The Founders covenant that they shall use their best efforts to cause the Effective Time to occur
prior to April 2, 2010. Should the Effective Time not occur prior to April 2, 2010, the Purchaser
shall have the right, but not the obligation to terminate this Agreement with no further obligation
upon Purchaser, Holdings or Radical Investments LP. The parties hereto agree that should the
Company or the Founders fail to satisfy a condition to Closing contained herein and should the
Effective Time not occur prior to April 2, 2010, the Purchaser shall suffer substantial losses,
including expenses incurred in reviewing the books and records of the Company, which would be both
extremely difficult and impractical to ascertain. On that basis, the parties hereto agree, as a
reasonable estimate of those losses and not a penalty, that the Company shall pay to the Purchaser,
should the Effective Time not occur prior to April 2, 2010, One Hundred Thousand Dollars ($100,000)
and for each full three-month period thereafter in which the Effective Time does not occur, the
Company shall pay an additional Thirty Thousand Dollars ($30,000) per such period. The rights of
the Purchaser under this Section 1.5 shall not be interpreted as precluding or limiting any right
or remedy of the Purchaser arising from this Agreement.

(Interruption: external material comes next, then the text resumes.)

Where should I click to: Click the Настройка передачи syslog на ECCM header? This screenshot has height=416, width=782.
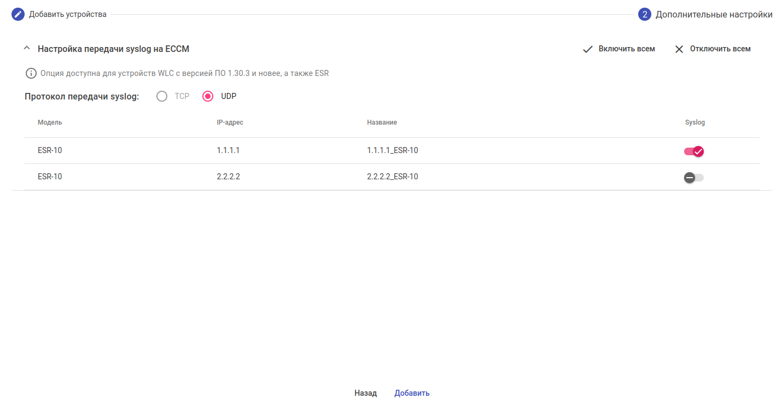pyautogui.click(x=113, y=49)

This Agreement may be terminated and the
transactions contemplated hereby may be abandoned with no liability or obligation hereunder other
than the amounts previously described in this Section 1.5 prior to the Closing as follows:
“(a) At any time, by mutual consent of the Company and the Purchaser;
“(b) If the transactions contemplated hereby or any of the conditions to Closing hereunder
become impossible to perform or obtain, as applicable, provided that no party (nor such party’s
Affiliate) hereto who is responsible for such impossibility may seek termination of this Agreement;
or
“(c) At any time on or after May 31, 2010 (or such later date as the Company and the Purchaser
shall have agreed in writing), by either the Company, on the one hand, or Purchaser, on the other
hand, if the Closing shall not have occurred on or prior to such date (or such other date as the
Company and the Purchaser shall have agreed in writing), provided that no party hereto (nor such
party’s Affiliate) may seek termination of this Agreement pursuant to this Section 1.5(c) if the
failure of any condition to Closing results primarily, in whole or in part, due to an action or
inaction within the control of such party (or its Affiliate).”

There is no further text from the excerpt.